Will Copestake Completes Winter Corbett Round
On Sunday April 30, Will Copestake completed his Coldest Corbett journey, a round of all 222 Scottish Corbetts in a winter season. A crowd of 40 joined him on his final summit, Little Wyvis.
Adventurer Will Copestake is currently part-way through an epic mountain journey of several months. Starting on 1st November, his Coldest Corbett trip is an attempt to climb all 222 of Scotland's Corbetts in a single winter season. With over 50 in the bag and around 170 to go, we caught him on a rare rest day to find out more.
Ranging in height from 2500-2999 feet, and with an all-round prominence (ie drop between it and the next summit) of 150m, a round of the Corbetts is generally considered to be as tough a proposition as the 3000-foot Munros, with summits that are wilder, less trodden and far more widely scattered.
Will's solid track record of big trips stands him in good stead on the Corbetts, a journey he thinks is likely to take five months all told. In 2013/14 he made a largely solo circumnavigation of Scotland by sea kayak before climbing all 282 Munros (see our interview here). This time he's doing things a bit differently, with an open invite to people to join him on any of the days. You've just got to track him down, and arrange where to meet up!
"Whenever I can I will post my location and the hill I will be doing the next day" says Will.
"1st October: The Car Park beside Beinn Mountain Grid Ref: NN123 543 Start 8am. Difficulty: Easy/Medium/Hard. Weather: Good/Moderate/Character Building"
So what sparked the idea for his latest venture?
"Following my 2013/14 Machair to Munro adventure, I have been enjoying delving into the world of guiding both in kayaks and on foot" he tells us.

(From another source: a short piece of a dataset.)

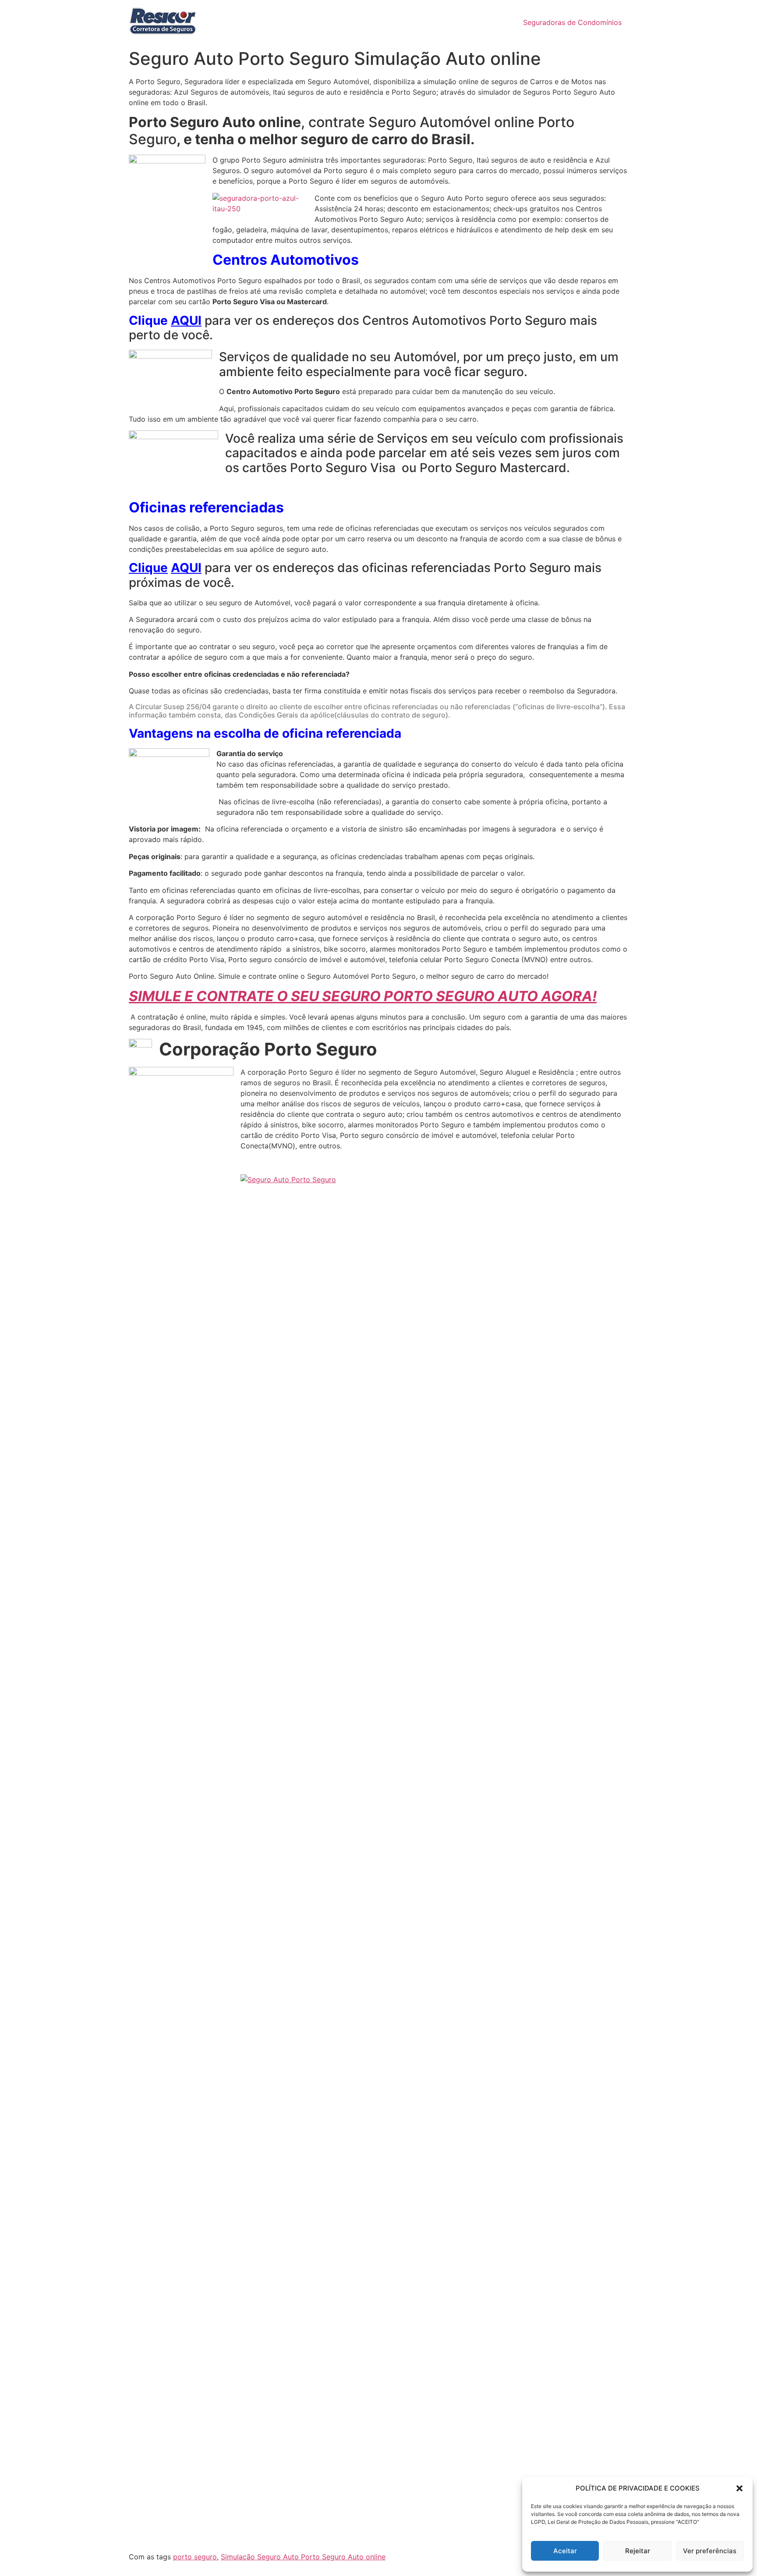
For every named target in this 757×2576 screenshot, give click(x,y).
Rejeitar (637, 2551)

"I've been going south each winter for the last two years to work in Patagonia; like Scotland it is an amazing, windy and wild place."
"This year however I have decided to stay put and re-live a little bit of that passion I found in Scotland, but this time I want to share it with others. The idea of the ‘Coldest Corbett’ journey is not only to tick off another round as a continuation to the last but as a way to invite others to experience what I love. Adventure is best shared after all."
The journey has been in the planning since summer this year, says Will.
"I know what to expect this time and am far better prepared. With sponsors such as Rab I am in a better place to start from the get go."
The perennial difficulties are the same as with the Munros, he reckons - namely dealing with the cold and wet. Though there are fewer of them, he thinks that with their comparative isolation from one another, and often greater individual prominence, the Corbetts pose a similar level of physical challenge. Instead of camping most nights and travelling between hill groups by bike, as he did on the Munros round, Will has equipped a van as his base and means of hill-to-hill transport.
"Alice the van is pretty small, but she gives me a little more chance to dry out each night" says Will, "but as I am already finding it can be just as cold (more so than the tent quite often). Even this morning [Friday 2nd Dec] my milk had frozen solid."
"There is a small aspect of me that misses the bike, I did after all enjoy the cycling more than any other part during the Munros. However unlike before I am slightly constrained by time so decided to use a van to make things just a little logistically easier."
"Having a van also allows me to more easily arrange to pick up those who wish to join me and to drive around delivering talks as a means to fund the trip - if anyone is interested they can get in touch here."
So how many of these hills did he already know reasonably well before the start of the journey?
"I have far less familiarity with the Corbetts than the Munros" admits Will.
"When I started my last journey I had already done 60 Munro summits; in comparison I'd done just 13 Corbetts before setting off this time."
"I began as with many of my journeys in Scotland with my Father. We sailed together across the Minch from Ullapool to Harris so that I could tackle the remote summit of Clisham."
"Since then I have worked my way down the coast to climb most of the Island peaks (Rum and Mull yet to be done) and then slowly started working north. I am now approaching Rannoch Moor."
Building an open access, social media, element into the trip adds a different dimension to it, he agrees.
"So far 15 people have joined me in the hills - the furthest coming all the way from London, one from Leeds and one from York. I find that I tend to get joined far more during the weekends than mid-week when the hills are far quieter."
"It's been great. I have met some incredible people and shared some fantastic experiences. The hardest thing about it is finding reception to ping where I will be - so to help with this I have a table online, which gives a rough idea of where I will be."
And how has the weather treaded him so far?
"It has been frankly superb" says an obviously delighted Will.
"Since starting I have had just five summits out of 50 in cloud and only three really ‘properly’ wet days. We have been hit with a cold snap with my record temperature so far reading -14ºC in the van alone; this has brought sunshine, deep powder snow and lots of world class views. This week it went warm and the snow has almost all disappeared. I am sure it will be back soon."